La propriété directive de l’aimant, l’attraction qu’il exerce sur  le fer et sur quelques métaux, mais surtout la communication de ces propriétés au fer et à l’acier, lui firent jouer,  dans les siècles d’ignorance, un rôle important dans l’art mystérieux des charmes,  des enchantements et de la sorcellerie.

On le croyait propre à exciter l’amour et on lui attribuait une grande vertu pour ranimer la tendresse conjugale et rapprocher les époux désunis. Il entretenait la  concorde entre ceux qui le portaient, et pouvait, dans certain s cas, servir de communication entre les absents.

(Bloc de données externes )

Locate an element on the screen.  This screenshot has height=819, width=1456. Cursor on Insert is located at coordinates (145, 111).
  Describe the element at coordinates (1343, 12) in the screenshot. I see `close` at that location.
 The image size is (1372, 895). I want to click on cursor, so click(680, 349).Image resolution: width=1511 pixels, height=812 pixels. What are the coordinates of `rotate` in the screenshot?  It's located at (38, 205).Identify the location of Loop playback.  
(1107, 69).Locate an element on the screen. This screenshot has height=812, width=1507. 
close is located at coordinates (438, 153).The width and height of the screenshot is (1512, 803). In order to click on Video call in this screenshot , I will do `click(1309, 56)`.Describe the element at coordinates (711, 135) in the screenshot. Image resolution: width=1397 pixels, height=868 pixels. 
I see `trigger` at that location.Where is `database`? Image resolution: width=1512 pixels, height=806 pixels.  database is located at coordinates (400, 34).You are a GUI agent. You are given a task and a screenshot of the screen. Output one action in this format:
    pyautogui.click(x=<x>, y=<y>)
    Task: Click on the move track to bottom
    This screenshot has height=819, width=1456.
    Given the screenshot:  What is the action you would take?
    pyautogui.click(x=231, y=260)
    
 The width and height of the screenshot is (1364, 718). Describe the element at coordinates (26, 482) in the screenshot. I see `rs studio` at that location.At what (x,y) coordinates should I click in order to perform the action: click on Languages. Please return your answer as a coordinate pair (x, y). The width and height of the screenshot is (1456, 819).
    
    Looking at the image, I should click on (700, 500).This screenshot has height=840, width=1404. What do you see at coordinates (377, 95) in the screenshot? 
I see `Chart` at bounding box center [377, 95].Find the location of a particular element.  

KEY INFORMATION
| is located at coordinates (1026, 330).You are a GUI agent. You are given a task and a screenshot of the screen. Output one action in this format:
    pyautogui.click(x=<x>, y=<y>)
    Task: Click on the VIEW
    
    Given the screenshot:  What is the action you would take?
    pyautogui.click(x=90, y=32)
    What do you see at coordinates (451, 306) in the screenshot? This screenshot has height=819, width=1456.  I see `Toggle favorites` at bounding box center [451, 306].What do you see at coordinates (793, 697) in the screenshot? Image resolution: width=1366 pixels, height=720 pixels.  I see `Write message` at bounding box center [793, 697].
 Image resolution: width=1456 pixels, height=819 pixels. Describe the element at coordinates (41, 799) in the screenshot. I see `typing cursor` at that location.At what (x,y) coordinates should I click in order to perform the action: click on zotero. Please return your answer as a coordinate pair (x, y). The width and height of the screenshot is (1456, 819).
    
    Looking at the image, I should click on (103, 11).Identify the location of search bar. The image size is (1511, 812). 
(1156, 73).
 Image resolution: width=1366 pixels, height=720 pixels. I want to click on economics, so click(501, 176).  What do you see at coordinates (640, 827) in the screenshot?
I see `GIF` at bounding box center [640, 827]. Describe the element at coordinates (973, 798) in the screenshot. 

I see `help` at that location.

Dans la plus haute antiquité, l’aimant était en grande faveur dans la médecine des Chinois, des Indiens, des Egyptiens, des Chaldéens, des Hébreux, des Arabes, des Grecs, des Romains, etc., qui l’employaient surtout en topiques et en amulettes.

Quelques peuplades indiennes l’ont employé pour conserver et prolonger la jeunesse. Aristote, le célèbre philosophe grec, disciple, puis rival de Platon, qui vivait au IIIe siècle avant notre ère, parle des nombreuses propriétés médicamenteuses d’une sorte de pierre magnétique qu’il appelle l’aimant blanc.